Sara sonrió al recordar aquella deliciosa locura de casarse embarazada, pero su sonrisa se tornó triste cuando una pregunta que llevaba ignorando mucho tiempo afloró con fuerza:
«Si hubiéramos esperado a que naciera Loreto, ¿nos habríamos casado?».
[1]. Michelada: bebida creada por los dioses que se prepara con cerveza, salsa picante, zumo de limón y sal. Tacos al pastor: tortilla de maíz con carne adobada aliñada con cilantro, cebolla y piña. La combinación de ambos puede tener efectos secundarios irreversibles, como alcanzar el éxtasis, ver la luz o sentir la más absoluta felicidad. (N. de la A.)
CAPÍTULO DOS
Juan cruzó la puerta de la T4 con todos los bártulos en un carro que se torcía a la derecha.
—Tenía que tocarme a mí el carro roto —murmuró.
—Eso pasa porque has cargado todo el peso en el mismo lado. Espera… —dijo Loreto, soltando por un momento la silla donde llevaba a su pequeña tocaya.
—Déjalo, Lore, da igual. Con todo lo que tenemos por delante el carro es lo de menos.
—Oye, ¿estás bien?
—No. Estoy muy preocupado por este viaje. Pienso en todo lo que Sara sufrió por culpa de Cayetana y no entiendo por qué tenemos que ir a verla.

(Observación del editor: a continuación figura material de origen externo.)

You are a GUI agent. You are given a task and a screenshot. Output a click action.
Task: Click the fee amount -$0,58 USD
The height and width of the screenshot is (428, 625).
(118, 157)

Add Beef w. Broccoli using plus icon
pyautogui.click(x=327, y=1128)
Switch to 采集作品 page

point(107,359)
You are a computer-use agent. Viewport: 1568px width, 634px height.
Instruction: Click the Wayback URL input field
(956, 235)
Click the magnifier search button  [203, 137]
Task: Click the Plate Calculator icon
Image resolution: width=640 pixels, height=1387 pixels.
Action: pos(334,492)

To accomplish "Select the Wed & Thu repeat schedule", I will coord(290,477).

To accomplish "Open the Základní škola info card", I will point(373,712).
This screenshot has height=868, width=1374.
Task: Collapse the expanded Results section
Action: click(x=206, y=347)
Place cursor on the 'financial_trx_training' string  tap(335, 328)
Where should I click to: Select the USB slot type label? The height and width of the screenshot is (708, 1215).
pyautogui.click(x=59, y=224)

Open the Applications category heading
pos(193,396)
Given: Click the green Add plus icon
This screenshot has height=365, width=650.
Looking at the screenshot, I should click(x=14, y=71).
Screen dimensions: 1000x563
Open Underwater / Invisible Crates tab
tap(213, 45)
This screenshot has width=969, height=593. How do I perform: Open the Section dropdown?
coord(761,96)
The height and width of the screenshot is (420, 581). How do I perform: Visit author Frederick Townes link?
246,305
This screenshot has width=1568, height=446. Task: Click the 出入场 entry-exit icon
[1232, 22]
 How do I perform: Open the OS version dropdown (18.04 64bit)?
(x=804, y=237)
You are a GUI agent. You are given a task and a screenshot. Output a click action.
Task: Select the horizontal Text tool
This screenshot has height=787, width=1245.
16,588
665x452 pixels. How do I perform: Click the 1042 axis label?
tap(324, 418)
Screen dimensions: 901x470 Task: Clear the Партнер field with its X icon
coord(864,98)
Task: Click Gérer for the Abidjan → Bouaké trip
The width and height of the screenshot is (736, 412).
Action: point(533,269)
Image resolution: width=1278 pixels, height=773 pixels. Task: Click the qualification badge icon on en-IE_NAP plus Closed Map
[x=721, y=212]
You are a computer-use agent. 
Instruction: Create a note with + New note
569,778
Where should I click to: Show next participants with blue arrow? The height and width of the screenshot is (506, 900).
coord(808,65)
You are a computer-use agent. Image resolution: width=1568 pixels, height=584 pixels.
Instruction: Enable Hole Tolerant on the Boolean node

—Pues no sé, Juan, yo no tengo hermanos, pero supongo que Sara querrá reconciliarse con ella. Antes estaban muy unidas.
—Sí, pero cuando Sara la necesitó de verdad, Cayetana la dejó sola. No ha dado señales de vida en trece años y me preocupa que, después de todo eso, con una simple llamada, consiga que crucemos medio mundo para ir a verla. Y tengo miedo, Lore, porque no quiero ver sufrir a mi mujer.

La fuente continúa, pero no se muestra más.